A friend of mine who works in government says that his agency will not be affected by the sequester—not even people who work on contract will be hit.

But this is a largely invisible agency—one that does a job that is for the most part unnecessary, too, by the way. Even my friend admits that. But he knows why his agency is safe: the president is determined to make the (minuscule!) cuts that the sequester will require as harmful as possible.

Former senator Phil Gram has a piece on “Obama and the Sequester Scare” in today’s Wall Street Journal:

President Obama's message could not be clearer: Life as we know it in America will change dramatically on March 1, when automatic cuts are imposed to achieve $85 billion in government-spending reductions. Furloughed government employees, flight delays and criminals set free are among the dire consequences the president has predicted. If the Washington Monument weren't already closed for repairs, no doubt it too would be shut down.

Scare tactics such as these are similar to the ones that were made when I co-authored the first sequester legislation in 1985, the Gramm-Rudman-Hollings Balanced Budget and Emergency Deficit Control Act. The 1986 sequester was triggered anyway, but the predicted disaster never came. The nation survived then. It will now.

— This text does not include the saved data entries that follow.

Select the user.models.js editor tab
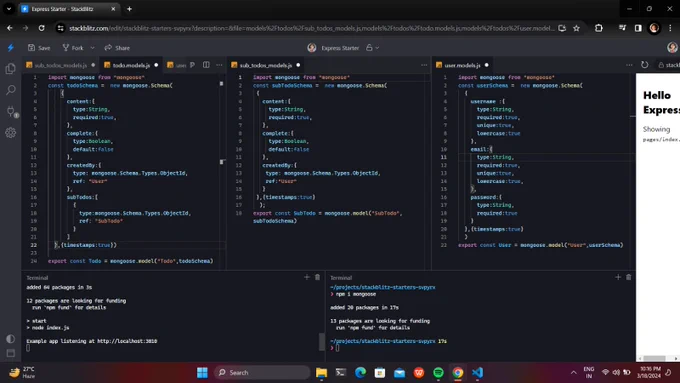680x383 pixels. 462,65
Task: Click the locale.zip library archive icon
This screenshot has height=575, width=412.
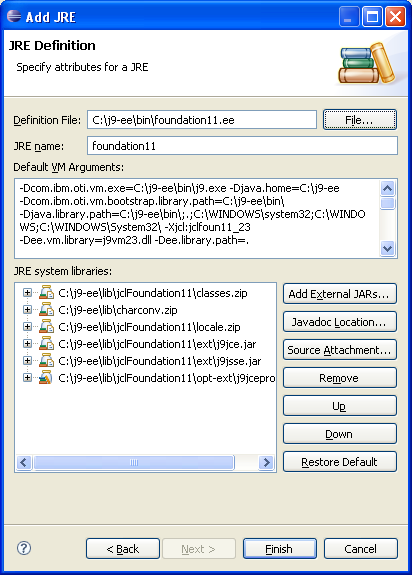Action: pos(47,326)
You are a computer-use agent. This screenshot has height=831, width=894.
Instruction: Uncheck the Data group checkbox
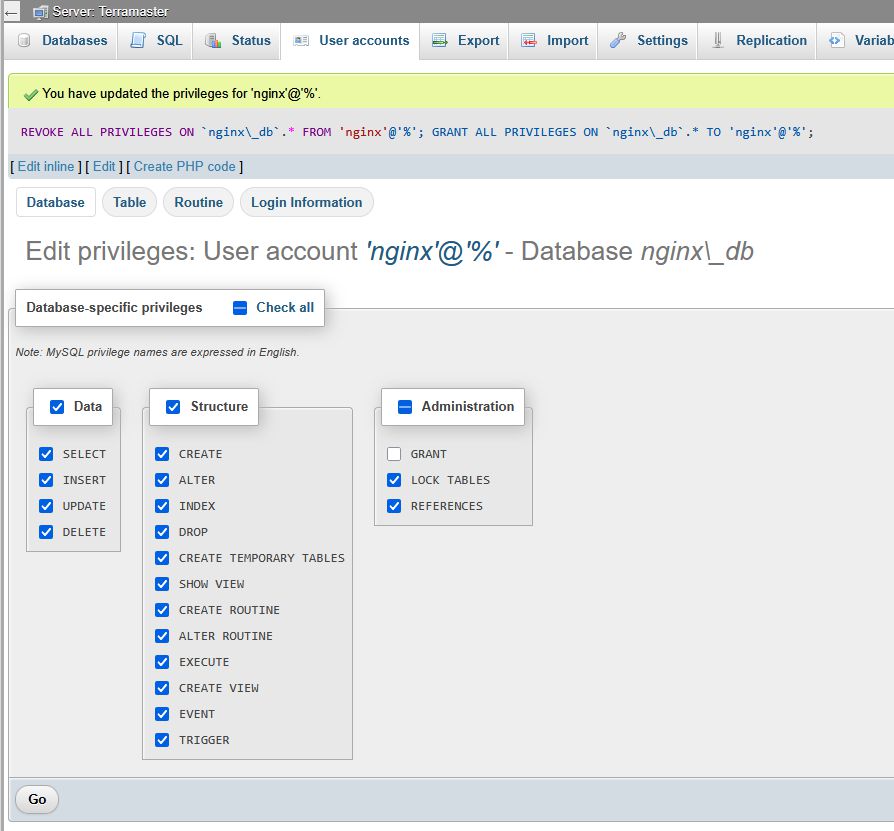pos(57,407)
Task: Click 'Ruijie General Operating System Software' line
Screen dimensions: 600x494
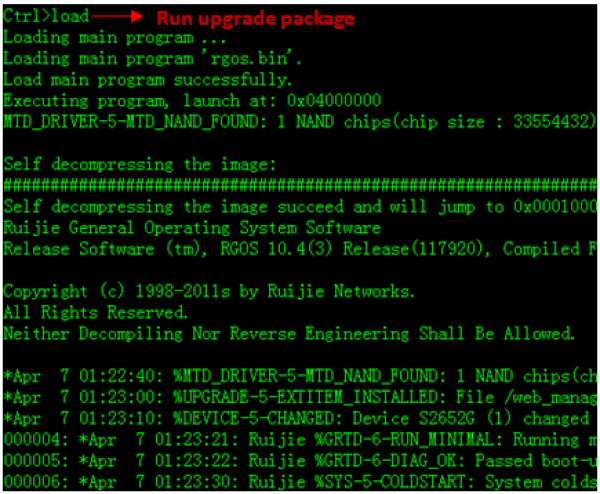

The president's response to the sequester demonstrates how out of touch he is with the real world of working families. Even after the sequester, the federal government will spend $15 billion more than it did last year, and 30% more than it spent in 2007. Government spending on nondefense discretionary programs will be 19.2% higher and spending on defense will be 13.8% higher than it was in 2007.

For a typical American family that earns less than it did in the year President Obama was elected, the anguished cries and dark predictions coming out of the White House should elicit not sympathy but revulsion.

The only question about the sequester is whether President Obama will make it as painful for the American people as possible to make a point. The point is the same point—the only point—he ever makes: we need to raise taxes on rich people. Doing so may be bad for the economy, but the president wants to scratch his ideological itch.

The administration has already made some dramatic and harmful (and unnecessary) moves that it chalks up to sequestration.

How low can he go?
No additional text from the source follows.